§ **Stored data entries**
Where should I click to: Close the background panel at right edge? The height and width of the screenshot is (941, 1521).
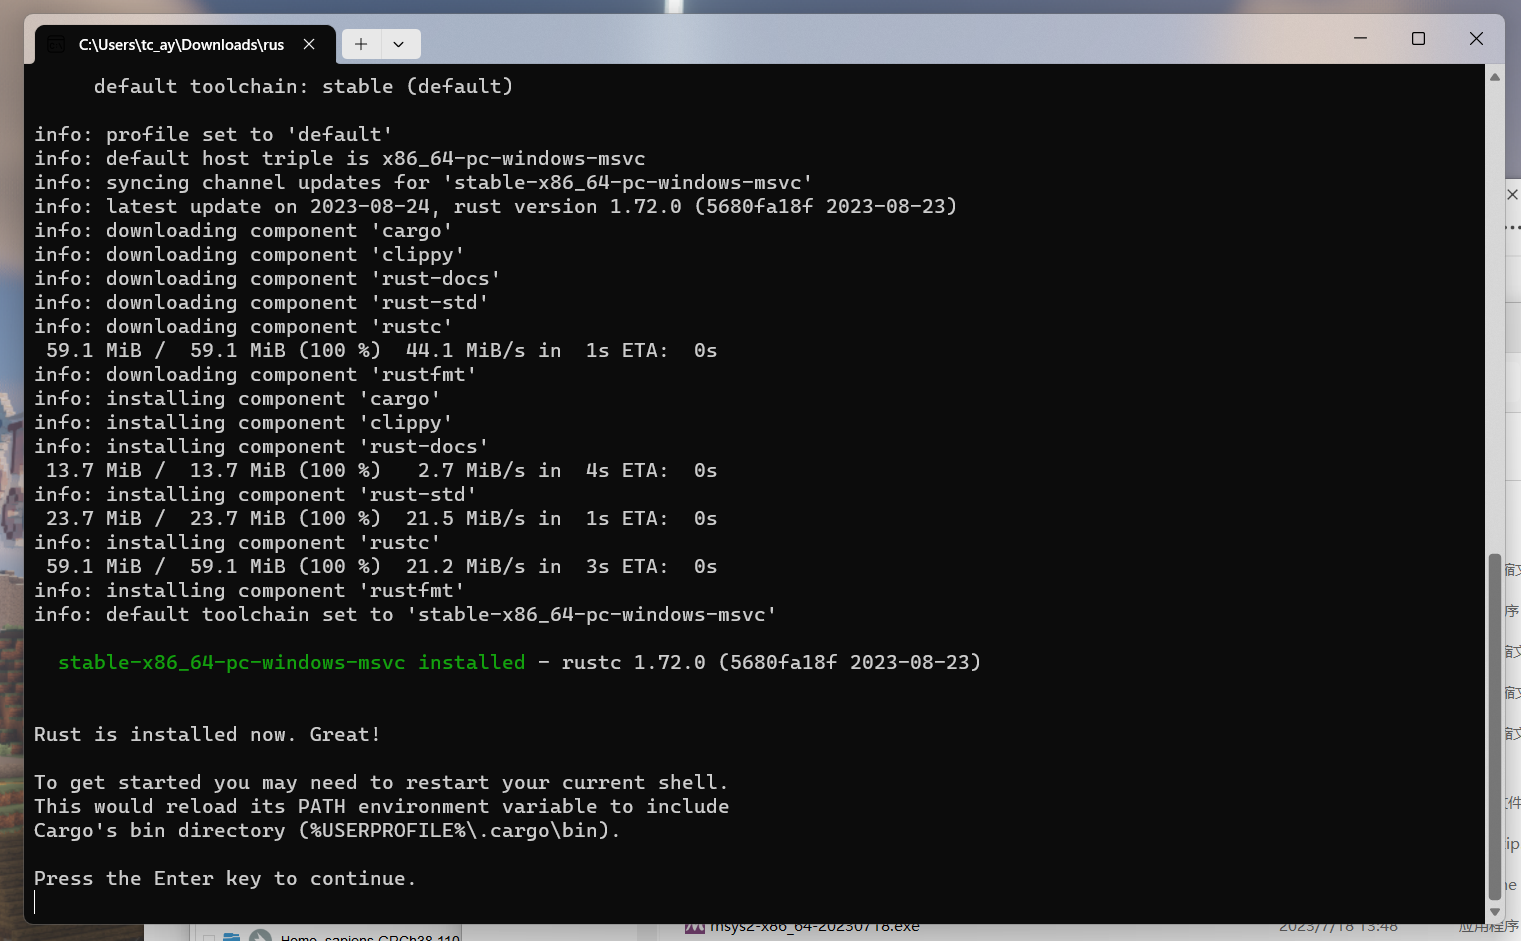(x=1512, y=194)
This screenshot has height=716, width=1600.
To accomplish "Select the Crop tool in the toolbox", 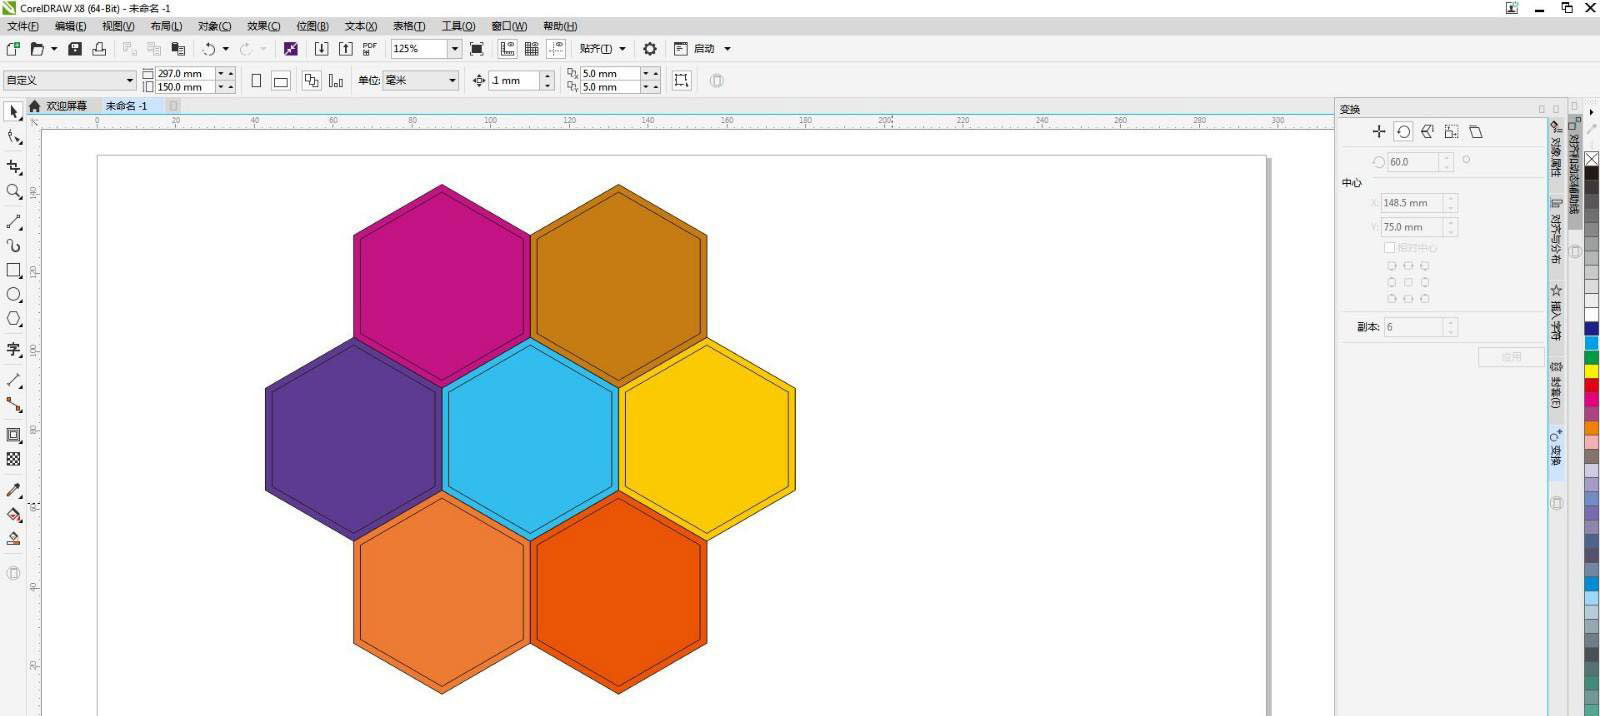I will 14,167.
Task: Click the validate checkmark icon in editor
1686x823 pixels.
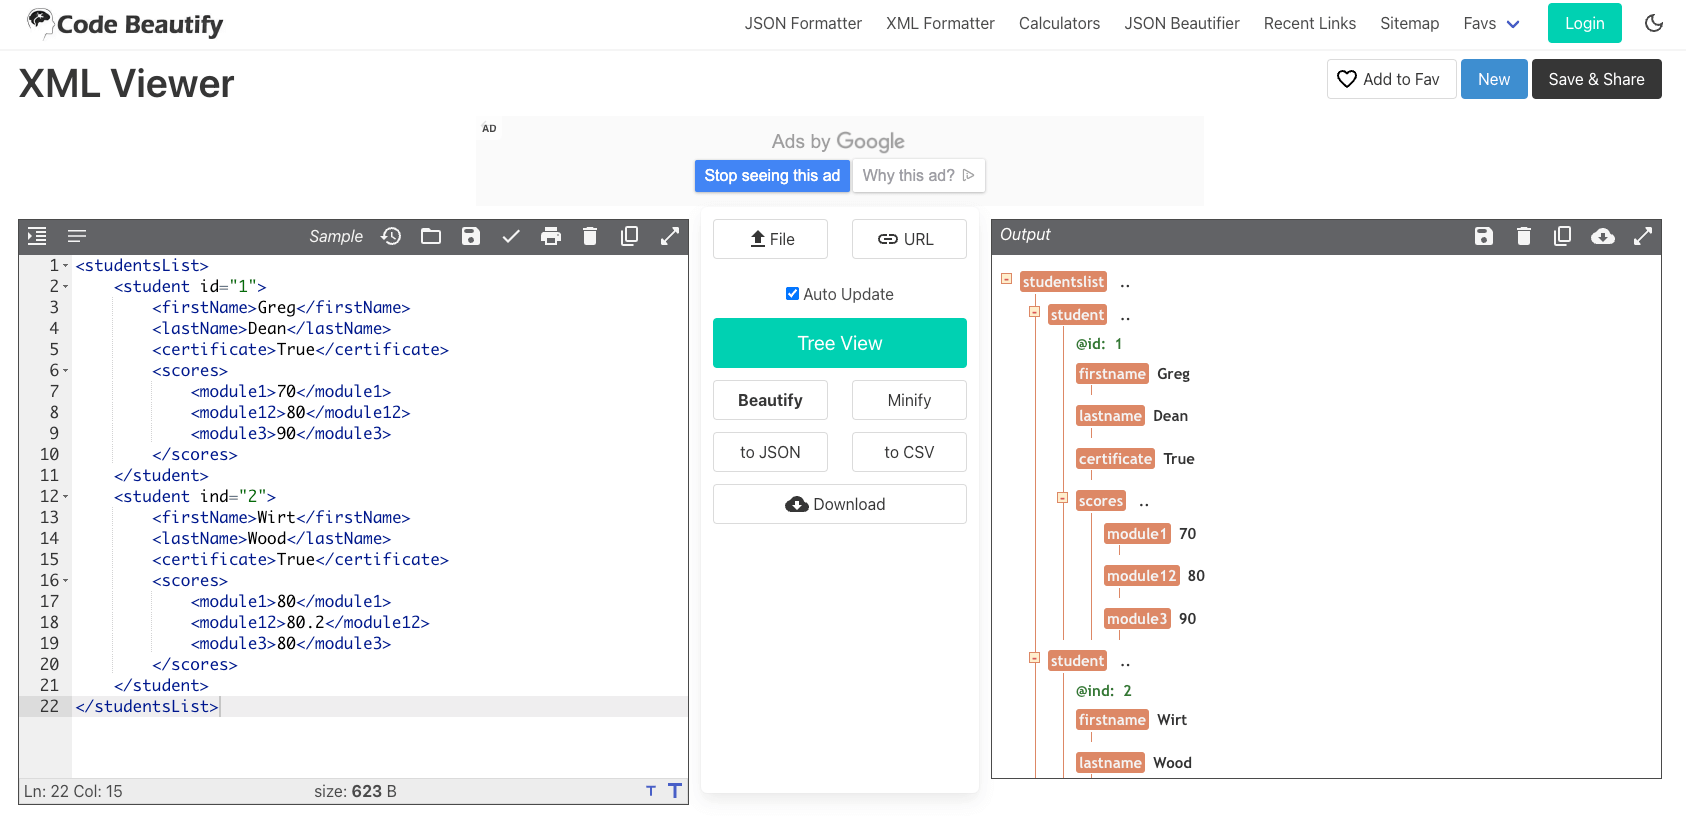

§ **PROBLEM TO SOLVE**
Output the line that contains "Task: Click the" and every line after it to the end of the records, word for word, leaving out the pictures.

§ **SOLUTION TO THIS PROBLEM**
Task: Click the validate checkmark icon in editor
1686x823 pixels.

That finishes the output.